Bart de Smet, le PDG du groupe d’assurance Ageas s’est confié en début de semaine dernière au journal belge L’Écho. Dans un portrait du CEO, le quotidien économique met en avant le tempérament décontracté de l’homme, sportif dans l’âme.

Bart de Smet est un homme discret et dynamique qui dirige le groupe d’assurance belge Ageas issue du démantèlement de Fortis. C’est ce qui ressort de son portrait dans le quotidien économique belge l’Écho, où l’on apprend comment cet homme de 53 ans réussit à tenir les rênes de sa compagnie.

On apprend surtout que Bart de Smet aime se sentir à l’aise. « En général, je préfère être dans des vêtements décontractés. Porter le costume, ce n’est pas ce que je préfère, et encore moins la cravate », déclare l’assureur à notre confrère.

CEO d’Ageas depuis le mois de juillet 2009, le dirigeant est un travailleur assidu qui n’est pas du genre à tergiverser. « Je n’ai pas pris plus de deux minutes pour répondre lorsque l’on m’a proposé de diriger Ageas, même si c’est un challenge que je n’attendais pas ». Bart de Smet travaille même les weekends durant lesquels il peut consacrer jusqu’à 10 à 15 heures au travail. Il révèle également dans l’Écho qu’il se lève aux aurores (entre 5 heures et 5 heures 30) et se couche rarement avant minuit.

Passionné de vélo, le dirigeant pratique le deux roues assidument et revêt même les couleurs d’AG Assurance, la filiale d’assurance belge d’Ageas qu’il dirigeait avant de prendre la tête du groupe. « J’essaie de rouler le plus vite possible. Ce sont deux heures où je peux tout oublier […] Trois semaines avant la chute de Fortis, j’étais en train de gravir le mont Ventoux », se souvient-il.

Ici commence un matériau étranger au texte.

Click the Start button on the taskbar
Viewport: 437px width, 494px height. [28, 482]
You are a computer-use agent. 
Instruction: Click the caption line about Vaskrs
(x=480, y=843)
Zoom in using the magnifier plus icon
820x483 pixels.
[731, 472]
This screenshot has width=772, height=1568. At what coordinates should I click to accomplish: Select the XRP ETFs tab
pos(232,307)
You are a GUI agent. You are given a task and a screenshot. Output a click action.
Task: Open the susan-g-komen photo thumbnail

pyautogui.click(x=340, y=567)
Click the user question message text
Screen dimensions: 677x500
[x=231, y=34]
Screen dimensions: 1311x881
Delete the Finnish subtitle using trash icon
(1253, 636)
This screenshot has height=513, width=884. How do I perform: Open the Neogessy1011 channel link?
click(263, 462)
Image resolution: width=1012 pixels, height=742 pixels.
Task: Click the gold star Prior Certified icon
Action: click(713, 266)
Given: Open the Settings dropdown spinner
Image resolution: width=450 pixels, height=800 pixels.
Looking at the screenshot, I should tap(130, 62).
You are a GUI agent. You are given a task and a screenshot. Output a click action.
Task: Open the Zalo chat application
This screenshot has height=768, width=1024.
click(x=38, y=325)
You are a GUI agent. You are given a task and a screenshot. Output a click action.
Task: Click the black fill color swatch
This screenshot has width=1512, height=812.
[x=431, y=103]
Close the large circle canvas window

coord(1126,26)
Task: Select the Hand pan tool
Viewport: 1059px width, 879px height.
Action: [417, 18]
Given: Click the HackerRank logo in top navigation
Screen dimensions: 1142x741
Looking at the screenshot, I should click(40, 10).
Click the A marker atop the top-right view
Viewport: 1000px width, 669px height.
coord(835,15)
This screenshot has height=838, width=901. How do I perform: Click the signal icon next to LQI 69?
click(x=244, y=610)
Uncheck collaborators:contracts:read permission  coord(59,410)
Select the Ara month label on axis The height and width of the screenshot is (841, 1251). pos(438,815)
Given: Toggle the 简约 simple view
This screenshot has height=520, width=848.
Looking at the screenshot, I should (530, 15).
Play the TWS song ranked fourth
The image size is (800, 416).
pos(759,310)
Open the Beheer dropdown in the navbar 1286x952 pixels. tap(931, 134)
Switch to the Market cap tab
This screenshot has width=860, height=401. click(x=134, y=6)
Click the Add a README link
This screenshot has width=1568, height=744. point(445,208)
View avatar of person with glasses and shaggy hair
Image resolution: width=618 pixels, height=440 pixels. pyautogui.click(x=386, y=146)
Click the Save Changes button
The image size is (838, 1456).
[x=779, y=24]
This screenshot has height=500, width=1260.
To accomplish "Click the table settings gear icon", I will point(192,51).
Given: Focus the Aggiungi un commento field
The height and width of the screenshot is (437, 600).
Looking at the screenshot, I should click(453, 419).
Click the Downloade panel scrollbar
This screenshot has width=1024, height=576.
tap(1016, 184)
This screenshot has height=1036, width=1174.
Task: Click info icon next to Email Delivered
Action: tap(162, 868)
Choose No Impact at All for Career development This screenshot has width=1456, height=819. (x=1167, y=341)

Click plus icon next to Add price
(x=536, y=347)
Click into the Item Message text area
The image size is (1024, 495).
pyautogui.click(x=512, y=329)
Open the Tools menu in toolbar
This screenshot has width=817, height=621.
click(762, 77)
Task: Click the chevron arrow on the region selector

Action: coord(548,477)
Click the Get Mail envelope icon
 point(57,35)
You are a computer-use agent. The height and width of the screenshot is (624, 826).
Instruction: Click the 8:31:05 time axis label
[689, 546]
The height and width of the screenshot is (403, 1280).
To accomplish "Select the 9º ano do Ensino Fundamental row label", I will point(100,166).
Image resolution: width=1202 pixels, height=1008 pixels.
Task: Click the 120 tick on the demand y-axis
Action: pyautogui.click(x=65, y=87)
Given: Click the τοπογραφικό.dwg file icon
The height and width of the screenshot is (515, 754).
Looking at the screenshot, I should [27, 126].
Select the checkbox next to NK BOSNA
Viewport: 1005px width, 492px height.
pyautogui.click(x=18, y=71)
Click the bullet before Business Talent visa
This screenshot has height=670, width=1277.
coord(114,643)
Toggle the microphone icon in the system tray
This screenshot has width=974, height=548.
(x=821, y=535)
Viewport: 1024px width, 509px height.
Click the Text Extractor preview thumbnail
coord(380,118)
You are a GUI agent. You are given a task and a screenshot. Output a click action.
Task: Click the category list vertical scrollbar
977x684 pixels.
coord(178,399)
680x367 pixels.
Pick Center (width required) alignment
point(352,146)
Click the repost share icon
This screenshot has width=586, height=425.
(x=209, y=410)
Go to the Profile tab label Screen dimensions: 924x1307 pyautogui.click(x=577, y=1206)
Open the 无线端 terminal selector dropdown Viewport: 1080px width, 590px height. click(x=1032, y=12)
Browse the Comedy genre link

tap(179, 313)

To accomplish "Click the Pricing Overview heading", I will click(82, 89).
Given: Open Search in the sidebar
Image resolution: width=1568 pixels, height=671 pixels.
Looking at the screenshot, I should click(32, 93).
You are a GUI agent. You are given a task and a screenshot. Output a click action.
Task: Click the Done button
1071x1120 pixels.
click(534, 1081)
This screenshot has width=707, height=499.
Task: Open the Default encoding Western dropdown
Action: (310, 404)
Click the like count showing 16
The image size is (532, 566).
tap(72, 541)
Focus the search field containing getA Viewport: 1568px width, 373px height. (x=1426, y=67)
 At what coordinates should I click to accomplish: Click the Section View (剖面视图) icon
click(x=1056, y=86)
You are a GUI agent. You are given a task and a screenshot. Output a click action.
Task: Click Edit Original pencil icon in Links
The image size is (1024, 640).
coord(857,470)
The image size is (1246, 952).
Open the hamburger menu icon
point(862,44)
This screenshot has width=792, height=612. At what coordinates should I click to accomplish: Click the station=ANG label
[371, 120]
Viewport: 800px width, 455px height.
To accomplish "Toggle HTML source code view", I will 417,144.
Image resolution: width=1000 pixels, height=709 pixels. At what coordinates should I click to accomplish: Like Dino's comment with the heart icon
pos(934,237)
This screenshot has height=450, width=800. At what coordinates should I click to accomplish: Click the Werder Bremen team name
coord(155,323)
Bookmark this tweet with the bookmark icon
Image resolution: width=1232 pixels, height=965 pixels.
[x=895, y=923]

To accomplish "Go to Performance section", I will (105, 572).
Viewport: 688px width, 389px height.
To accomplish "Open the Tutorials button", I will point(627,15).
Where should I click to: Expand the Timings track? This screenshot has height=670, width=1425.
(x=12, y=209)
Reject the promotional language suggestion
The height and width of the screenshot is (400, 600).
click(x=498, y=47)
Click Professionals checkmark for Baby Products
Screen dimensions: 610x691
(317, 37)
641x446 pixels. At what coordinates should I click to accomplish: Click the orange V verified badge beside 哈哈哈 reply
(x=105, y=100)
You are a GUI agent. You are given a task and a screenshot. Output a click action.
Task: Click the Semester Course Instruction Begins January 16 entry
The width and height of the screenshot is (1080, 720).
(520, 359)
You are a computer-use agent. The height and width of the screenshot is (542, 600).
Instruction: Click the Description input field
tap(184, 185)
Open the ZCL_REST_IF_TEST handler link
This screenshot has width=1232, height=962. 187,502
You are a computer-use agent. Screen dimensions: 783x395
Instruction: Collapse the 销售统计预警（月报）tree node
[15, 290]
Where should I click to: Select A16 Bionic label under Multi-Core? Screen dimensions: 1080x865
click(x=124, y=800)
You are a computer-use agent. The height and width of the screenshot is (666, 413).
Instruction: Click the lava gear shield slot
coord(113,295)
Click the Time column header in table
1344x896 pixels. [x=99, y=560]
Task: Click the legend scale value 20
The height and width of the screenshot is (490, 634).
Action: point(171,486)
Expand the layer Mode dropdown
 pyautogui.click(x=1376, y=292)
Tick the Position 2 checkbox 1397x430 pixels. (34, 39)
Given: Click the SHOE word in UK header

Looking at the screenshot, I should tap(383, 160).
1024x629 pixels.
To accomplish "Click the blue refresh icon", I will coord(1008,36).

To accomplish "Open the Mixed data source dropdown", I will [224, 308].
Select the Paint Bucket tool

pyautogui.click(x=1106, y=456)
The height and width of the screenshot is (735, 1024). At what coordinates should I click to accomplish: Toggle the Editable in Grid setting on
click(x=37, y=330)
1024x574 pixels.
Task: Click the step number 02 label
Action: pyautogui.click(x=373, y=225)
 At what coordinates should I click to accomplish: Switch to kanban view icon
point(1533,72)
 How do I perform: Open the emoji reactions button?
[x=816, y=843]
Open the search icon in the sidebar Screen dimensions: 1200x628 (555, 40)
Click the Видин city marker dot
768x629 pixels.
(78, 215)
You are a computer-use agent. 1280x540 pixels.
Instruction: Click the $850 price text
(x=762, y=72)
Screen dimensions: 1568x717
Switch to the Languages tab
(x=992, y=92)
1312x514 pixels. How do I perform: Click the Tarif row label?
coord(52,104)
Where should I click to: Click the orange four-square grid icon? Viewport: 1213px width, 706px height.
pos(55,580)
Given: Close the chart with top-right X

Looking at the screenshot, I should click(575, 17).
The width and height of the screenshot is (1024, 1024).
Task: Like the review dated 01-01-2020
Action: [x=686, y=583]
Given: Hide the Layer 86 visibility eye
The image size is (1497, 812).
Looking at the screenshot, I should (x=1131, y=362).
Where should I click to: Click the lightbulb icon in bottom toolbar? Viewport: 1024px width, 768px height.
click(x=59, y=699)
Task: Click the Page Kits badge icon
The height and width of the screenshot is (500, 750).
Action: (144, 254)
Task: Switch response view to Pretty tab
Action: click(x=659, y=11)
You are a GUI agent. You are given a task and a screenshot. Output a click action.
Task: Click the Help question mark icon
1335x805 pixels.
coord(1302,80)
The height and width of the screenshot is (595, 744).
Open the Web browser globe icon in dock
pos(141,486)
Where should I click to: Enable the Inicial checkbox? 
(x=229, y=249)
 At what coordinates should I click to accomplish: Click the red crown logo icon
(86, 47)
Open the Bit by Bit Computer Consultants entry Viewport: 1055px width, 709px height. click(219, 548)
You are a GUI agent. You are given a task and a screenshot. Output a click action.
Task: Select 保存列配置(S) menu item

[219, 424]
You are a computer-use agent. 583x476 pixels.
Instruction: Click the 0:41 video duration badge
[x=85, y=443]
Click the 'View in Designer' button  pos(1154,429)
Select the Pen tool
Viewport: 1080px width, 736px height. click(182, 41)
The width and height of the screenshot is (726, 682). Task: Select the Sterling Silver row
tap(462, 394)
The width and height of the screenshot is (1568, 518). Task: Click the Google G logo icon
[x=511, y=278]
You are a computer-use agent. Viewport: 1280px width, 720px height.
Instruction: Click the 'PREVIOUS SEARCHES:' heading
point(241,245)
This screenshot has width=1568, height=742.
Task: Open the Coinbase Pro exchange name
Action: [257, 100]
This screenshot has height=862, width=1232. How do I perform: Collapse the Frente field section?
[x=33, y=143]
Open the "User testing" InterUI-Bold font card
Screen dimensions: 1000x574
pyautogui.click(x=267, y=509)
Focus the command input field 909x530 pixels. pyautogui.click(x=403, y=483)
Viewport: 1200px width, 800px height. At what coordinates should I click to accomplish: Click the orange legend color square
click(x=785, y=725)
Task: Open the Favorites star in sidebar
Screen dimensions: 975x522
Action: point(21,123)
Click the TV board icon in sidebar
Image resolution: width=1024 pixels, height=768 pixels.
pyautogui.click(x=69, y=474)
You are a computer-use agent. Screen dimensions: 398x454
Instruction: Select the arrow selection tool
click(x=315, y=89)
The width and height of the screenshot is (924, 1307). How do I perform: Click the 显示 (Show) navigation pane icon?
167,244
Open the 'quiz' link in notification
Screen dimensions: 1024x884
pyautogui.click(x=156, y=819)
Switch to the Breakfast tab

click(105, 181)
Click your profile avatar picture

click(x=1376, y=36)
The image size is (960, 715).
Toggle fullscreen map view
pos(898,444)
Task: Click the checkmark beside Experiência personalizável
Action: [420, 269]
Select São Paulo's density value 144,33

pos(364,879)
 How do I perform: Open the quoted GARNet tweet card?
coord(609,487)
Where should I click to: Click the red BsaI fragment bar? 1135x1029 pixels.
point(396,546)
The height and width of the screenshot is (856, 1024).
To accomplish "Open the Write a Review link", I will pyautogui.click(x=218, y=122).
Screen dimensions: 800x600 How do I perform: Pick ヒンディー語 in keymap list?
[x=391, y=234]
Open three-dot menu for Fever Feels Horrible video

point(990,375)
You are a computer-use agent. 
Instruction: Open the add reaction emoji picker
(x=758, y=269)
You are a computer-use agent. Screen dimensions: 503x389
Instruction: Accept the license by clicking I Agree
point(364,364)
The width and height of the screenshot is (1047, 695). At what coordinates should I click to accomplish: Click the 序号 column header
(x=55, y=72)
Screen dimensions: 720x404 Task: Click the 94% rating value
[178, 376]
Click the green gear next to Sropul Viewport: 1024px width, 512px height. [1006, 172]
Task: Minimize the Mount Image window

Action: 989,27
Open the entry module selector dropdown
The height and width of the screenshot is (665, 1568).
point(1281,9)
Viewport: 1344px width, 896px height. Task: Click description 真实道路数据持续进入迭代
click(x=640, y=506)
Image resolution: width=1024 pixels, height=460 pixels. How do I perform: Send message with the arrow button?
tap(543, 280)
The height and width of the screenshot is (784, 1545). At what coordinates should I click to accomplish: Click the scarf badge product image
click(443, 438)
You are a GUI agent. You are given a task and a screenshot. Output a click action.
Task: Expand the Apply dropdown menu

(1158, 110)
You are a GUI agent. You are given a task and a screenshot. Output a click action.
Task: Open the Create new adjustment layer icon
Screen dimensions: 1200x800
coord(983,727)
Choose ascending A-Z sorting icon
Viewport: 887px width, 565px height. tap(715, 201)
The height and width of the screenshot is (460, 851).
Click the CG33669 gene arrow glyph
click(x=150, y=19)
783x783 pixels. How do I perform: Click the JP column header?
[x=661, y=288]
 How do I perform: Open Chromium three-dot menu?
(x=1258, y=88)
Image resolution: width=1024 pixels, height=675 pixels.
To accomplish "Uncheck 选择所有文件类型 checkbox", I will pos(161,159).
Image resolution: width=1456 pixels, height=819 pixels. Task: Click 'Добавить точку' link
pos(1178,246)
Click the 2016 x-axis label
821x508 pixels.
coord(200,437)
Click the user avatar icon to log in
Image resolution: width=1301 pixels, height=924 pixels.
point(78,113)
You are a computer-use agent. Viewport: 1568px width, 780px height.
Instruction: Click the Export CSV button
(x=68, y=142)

Enfin, Bart de Smet travaille comme un « coach d’une équipe » selon ses termes pour diriger son entreprise. « L’époque où le patron savait tout est terminée. Il faut investir dans ses collaborateurs en leur donnant des possibilités d’évolution, et en n’hésitant pas à leur faire comprendre qu’il faut commencer par la base », livre ce dernier. Il avoue enfin préférer s’entourer de gens susceptibles lui apporter la contradiction tant qu’elle est argumentée. Savoir fédérer autour de soi, en évitant d’avoir un trop grand ego, telle est la devise de l’homme que l’on décrit comme plein de compromis et fin négociateur.